Oireachtas Joint and Select Committees

Thursday, 1 February 2018

Joint Oireachtas Committee on Future of Mental Health Care

Mental Health Services: Discussion

2:00 pm

Dr. Ray Walley:

There is a little bit of good news, which is that there was an oversubscription for training posts for the first time ever because the union and the college are doing what they are supposed to do. The State is also doing what it should do and there is a good campaign, the Be a GP campaign, which got people interested. The majority of the workload is done by GPs with a medical card contract, and there are only a small number of private GPs, just 266 out of a total of 2,540. It is 40 years since Professor Barbara Starfield looked at best health care systems and found that, in the general practice-led European system, mainly in the form of the NHS and the Dutch system, morbidity rates and rates of medical complication were inversely proportional to the number of GPs.

The emphasis of general practice is continuity of care. One knows one's GP and can talk to him or her. Much of the service is from cradle to grave and that is still the emphasis of good health care systems. In America at the time, and it is still the case, there was one cardiologist to 10,000 people but its mortality and morbidity rates were atrocious for a First World country. The American health care system remains the system which one must not emulate. It costs a fortune and one gets very little out of it in the way of reduced mortality and morbidity.

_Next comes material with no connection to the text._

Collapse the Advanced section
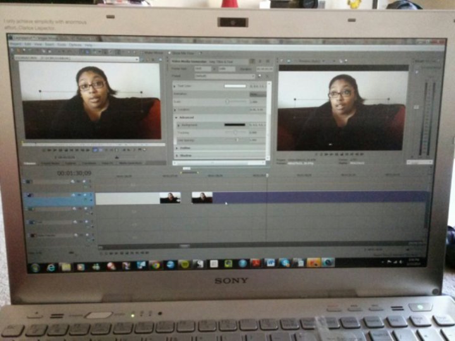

The idea was to have GP-led teams. In my practice there are eight staff, including three GPs, one practice nurse and three secretaries. As a business, we run on a 30% profit margin but under the financial emergency measures in the public interest, FEMPI, we had a 40% cut in funding, meaning we automatically had to let staff go. We had to constrain the practice to ensure we did not go bankrupt. For the first time in the history of this State, 120 middle-aged GPs left the country with their families. It is unheard of, but I remember a politician saying that doctors had always emigrated, a very flippant comment that just irritated people. The cuts are still in place and, as a result, general practice has not been able to employ more staff. It is now worse because the people who come off the training schemes are emigrating and it is difficult to get locums. It is difficult to get holidays and that brings more stress to the system. We are not as far gone as some European countries and we could still resuscitate the system.

I have no problem with blue-sky thinking but what I really want is evidence-based medicine, and my patients deserve that. Blue-sky thinking is experimental but it costs a lot. As a vocationally trained GP, my prescribing costs less than that of somebody who is not vocationally trained. The system is based on managing a budget in an appropriate way and that is what happens in a practice. The Irish College of General Practitioners provides organised continuing medical education. We have the same programme, curriculum and methodology so that we treat people in the same way, although we all have different personalities. Anything else is blue-sky thinking and I am concerned that it will cost more money if we do not fund what we should fund.

The health care system to copy is the Dutch system because they have developed general practice over 30 years. They provide 10% to general practice and 10% to community care and they have 85% of their beds full at any one time. They rotate and do not have problems with elective surgery. I am sure the system is not perfect but it is the system to emulate. They retain all their staff and have no training problems. It is not exorbitantly expensive like the American system, where consultants and GPs can earn eye-watering money. Dutch doctors are paid reasonable rates and they retain their staff. The system works and the population is happy. We are at Olympic standard when it comes to producing reports but we are at bronze medal level, or even at the bottom of the heap, in implementing things. We implement nothing. Patients in rural and urban deprivation often have a lack of reading and writing skills and cannot defend themselves. We pay a fortune to fix these people because most of them are public patients. If we carry out preventative medicine and save a person's life by persuading them to have a smear test, it is cheaper than if they get cervical cancer later on. It is straightforward but we do not seem to get it.